=== WHAT YOU NEED TO DO ===
Find the line in the material below that contains "Select the 奇迹 tree item", then give it again, with all later lines, exactly as shown.
"""
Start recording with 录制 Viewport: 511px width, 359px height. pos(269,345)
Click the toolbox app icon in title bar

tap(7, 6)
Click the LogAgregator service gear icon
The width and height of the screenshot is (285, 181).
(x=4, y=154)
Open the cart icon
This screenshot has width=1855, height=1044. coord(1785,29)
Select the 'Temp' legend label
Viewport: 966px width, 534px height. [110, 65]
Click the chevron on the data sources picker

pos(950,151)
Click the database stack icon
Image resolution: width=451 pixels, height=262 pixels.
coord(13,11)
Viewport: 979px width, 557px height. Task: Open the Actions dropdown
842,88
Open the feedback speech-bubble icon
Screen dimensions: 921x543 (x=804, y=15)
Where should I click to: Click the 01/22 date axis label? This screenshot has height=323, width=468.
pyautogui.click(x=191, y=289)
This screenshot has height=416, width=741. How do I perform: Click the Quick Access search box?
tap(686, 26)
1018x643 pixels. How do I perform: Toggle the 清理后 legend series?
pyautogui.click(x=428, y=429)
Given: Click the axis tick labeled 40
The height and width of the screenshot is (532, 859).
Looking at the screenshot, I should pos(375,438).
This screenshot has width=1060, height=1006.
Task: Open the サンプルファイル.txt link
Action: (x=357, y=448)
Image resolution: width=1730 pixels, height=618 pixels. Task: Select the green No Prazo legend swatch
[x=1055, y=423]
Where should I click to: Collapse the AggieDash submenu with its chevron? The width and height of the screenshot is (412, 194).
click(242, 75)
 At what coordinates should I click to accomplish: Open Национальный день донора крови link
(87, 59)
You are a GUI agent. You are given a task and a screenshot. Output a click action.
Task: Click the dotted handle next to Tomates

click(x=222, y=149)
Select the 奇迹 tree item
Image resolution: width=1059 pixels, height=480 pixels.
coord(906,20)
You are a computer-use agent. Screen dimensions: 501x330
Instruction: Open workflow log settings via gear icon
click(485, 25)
"""
=== ANSWER SECTION ===
Select the 奇迹 tree item
Image resolution: width=1059 pixels, height=480 pixels.
coord(906,20)
You are a computer-use agent. Screen dimensions: 501x330
Instruction: Open workflow log settings via gear icon
click(485, 25)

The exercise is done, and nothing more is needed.